→ Work to be completed: Rewrite everything from the line containing "What do you see at coordinates (1076, 19)" down to the line containing "(1307, 91)." as a Markdown table with the columns Row and Line, one numbered row per line, leaving out blank lines.

→ Collection entries:
____

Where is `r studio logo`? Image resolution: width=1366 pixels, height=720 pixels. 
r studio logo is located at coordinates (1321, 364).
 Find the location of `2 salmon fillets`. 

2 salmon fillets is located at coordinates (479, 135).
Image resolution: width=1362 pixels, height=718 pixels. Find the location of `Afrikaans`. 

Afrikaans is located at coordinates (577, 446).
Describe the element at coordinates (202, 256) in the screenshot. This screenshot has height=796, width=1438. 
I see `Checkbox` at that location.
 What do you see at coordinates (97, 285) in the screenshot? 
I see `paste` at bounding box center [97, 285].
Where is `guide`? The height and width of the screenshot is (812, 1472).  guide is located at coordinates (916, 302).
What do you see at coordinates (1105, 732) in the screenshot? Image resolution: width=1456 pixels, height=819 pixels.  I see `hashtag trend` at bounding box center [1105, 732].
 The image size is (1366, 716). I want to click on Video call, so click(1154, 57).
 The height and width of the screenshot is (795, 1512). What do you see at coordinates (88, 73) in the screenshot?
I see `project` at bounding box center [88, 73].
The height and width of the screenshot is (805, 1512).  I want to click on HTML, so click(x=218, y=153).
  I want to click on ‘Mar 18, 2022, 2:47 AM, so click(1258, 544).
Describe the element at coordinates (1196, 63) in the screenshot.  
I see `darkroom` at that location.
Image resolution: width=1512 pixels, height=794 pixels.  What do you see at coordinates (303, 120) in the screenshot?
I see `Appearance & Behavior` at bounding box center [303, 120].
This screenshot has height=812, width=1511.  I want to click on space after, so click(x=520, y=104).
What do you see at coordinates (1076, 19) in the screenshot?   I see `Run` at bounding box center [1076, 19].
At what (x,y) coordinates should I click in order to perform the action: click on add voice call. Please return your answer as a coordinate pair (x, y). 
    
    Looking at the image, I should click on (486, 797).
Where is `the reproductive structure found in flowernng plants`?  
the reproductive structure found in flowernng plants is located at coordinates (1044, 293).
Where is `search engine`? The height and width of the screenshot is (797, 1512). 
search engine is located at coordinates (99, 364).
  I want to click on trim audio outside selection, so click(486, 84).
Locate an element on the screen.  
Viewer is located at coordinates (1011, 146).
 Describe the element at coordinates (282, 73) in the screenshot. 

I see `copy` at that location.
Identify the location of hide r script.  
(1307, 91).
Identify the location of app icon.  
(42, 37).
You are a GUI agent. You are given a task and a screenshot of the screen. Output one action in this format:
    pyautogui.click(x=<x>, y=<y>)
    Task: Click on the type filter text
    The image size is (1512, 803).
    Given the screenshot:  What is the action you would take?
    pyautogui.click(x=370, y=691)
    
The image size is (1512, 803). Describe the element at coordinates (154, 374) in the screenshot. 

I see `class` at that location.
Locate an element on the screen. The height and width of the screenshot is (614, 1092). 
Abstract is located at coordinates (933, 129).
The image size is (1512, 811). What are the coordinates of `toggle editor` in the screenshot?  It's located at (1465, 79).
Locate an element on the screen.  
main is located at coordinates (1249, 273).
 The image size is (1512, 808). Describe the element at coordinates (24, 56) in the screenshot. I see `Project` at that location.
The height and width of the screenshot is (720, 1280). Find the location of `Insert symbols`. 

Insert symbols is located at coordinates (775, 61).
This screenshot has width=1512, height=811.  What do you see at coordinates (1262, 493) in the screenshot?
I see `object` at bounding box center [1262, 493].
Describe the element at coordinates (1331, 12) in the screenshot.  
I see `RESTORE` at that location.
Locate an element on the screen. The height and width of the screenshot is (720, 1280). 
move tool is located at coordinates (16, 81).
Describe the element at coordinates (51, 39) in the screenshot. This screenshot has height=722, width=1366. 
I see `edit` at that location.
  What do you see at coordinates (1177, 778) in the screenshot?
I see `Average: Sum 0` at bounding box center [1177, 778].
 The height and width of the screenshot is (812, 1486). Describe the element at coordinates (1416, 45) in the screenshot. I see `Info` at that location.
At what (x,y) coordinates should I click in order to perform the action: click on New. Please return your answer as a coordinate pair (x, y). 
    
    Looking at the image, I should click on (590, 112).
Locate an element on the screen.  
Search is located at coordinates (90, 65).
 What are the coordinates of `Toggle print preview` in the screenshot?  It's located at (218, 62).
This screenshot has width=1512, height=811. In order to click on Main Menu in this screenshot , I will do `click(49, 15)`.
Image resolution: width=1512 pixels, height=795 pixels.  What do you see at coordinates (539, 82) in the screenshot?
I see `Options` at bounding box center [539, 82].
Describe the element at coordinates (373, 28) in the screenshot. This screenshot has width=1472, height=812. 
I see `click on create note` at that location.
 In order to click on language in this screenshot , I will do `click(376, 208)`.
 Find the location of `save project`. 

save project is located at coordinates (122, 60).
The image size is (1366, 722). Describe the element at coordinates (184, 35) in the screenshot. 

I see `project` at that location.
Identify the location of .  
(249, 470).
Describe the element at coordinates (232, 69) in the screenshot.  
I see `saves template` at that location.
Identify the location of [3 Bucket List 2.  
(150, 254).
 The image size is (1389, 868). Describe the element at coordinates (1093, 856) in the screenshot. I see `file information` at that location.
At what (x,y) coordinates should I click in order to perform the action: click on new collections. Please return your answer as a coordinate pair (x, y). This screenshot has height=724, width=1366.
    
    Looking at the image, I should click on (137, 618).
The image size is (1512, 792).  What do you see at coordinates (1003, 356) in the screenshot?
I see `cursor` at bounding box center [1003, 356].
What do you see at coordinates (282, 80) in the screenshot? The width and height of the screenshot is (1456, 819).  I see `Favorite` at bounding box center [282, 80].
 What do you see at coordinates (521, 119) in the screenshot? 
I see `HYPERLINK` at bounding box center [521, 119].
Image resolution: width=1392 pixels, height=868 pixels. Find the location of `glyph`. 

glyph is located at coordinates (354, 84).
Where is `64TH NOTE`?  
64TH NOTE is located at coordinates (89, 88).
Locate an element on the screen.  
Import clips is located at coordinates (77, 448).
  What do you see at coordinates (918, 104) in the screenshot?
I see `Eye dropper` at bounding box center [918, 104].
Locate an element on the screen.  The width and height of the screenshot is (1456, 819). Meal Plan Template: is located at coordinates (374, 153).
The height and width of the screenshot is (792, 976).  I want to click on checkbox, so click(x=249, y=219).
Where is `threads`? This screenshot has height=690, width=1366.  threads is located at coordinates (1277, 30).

____

→ Solution:
| Row | Line |
|---|---|
| 1 | What do you see at coordinates (1076, 19) in the screenshot?   I see `Run` at bounding box center [1076, 19]. |
| 2 | At what (x,y) coordinates should I click in order to perform the action: click on add voice call. Please return your answer as a coordinate pair (x, y).  |
| 3 |     Looking at the image, I should click on (486, 797). |
| 4 | Where is `the reproductive structure found in flowernng plants`?   |
| 5 | the reproductive structure found in flowernng plants is located at coordinates (1044, 293). |
| 6 | Where is `search engine`? The height and width of the screenshot is (797, 1512).  |
| 7 | search engine is located at coordinates (99, 364). |
| 8 |   I want to click on trim audio outside selection, so click(486, 84). |
| 9 | Locate an element on the screen.   |
| 10 | Viewer is located at coordinates (1011, 146). |
| 11 |  Describe the element at coordinates (282, 73) in the screenshot.  |
| 12 | I see `copy` at that location. |
| 13 | Identify the location of hide r script.   |
| 14 | (1307, 91). |